I just re-read this question and noticed that I had overlooked the key phrase "without moving in there with my spouse." This narrows the question somewhat.
It does still leave open the possibility that you wish to move to one of those countries without your spouse. This should in general be possible if you have established "long-term resident" status under directive 2003/109/EC. (The French term is résident de longue durée.) Without that status and without your spouse, you would not have any easier path to a residence permit in any of those countries.
I suppose, however, that the most likely intention behind your question is to be able to work as a self-employed individual for clients in the named countries while remaining in France with your spouse. This would normally fall under freedom to provide services, but there are several possible points of confusion or ambiguity.
Here I should note that I am not a lawyer, and I am more knowledgeable about free movement of persons than about freedom to provide services, so take all of the following with a grain of salt, as it were.
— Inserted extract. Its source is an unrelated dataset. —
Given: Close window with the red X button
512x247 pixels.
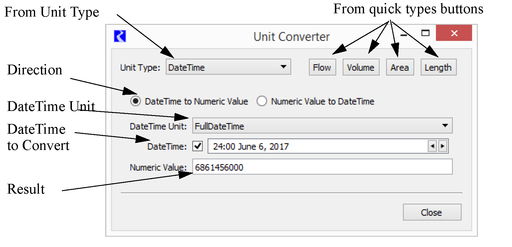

It is intended as an introduction to the legal context to help guide you in doing your own research.
First, if you're doing the work in France but some of your clients are in other EU or Schengen countries, you do not need to concern yourself with the right to work in those countries because you're not actually working there. Even going to those countries for meetings with your clients would be a visit for a business purpose rather than work.
You can think of it this way: if it's something that you could do while living in India, you can do it while living in France. If any travel to your clients would be permissible with a short-stay Schengen visa as a business visitor, then you can undertake the same travel without any additional authorization thanks to your having a French residence permit.
Second, if you're traveling to another EU or Schengen country and actually providing your service there, this should be permissible under freedom to provide services. In such cases, the business you're engaged in should legitimately be a service provided to a client and not "bogus self-employment" (this phrase comes from directive 96/71/EC). Whether a relationship with a client is actually an employment relationship probably depends on the national law of the country where the work is being performed.
Switzerland is a slightly different matter because it is not part of the EU. Instead, it has concluded several agreements with the EU with similar provisions, but not identical, and it exercises somewhat tighter control over these matters. There is a notification procedure for short-term workers subject to some minimum amount of time, but it seems that self-employed third-country nationals are excluded (expand "Notification rules" and then "How to submit notification forms"):
The following categories of individuals are authorized to work in Switzerland for up to three months or 90 days per calendar year by virtue of the notification procedure:
- EU/EFTA nationals who have been employed to work in Switzerland by a company based in Switzerland for a period of up to three months
- Posted workers from a company based in an EU/EFTA member state, regardless of this worker’s citizenship. Third-state nationals, however, must have been admitted permanently in a labour market of an EU/EFTA member state before being sent to Switzerland. Generally speaking, this criterion is deemed to have been met if the individual has held a standard or permanent residence permit in that country for at least twelve months.
- Self-employed service providers (EU/EFTA nationals) based in an EU/EFTA member state
So it may be that to have access to the Swiss market you would have to set up a separate company in France. (But remember that business visits such as meetings to support services that you provide remotely from your normal place of business in France probably don't trigger this requirement; it should only apply to work that you actually perform in Switzerland.)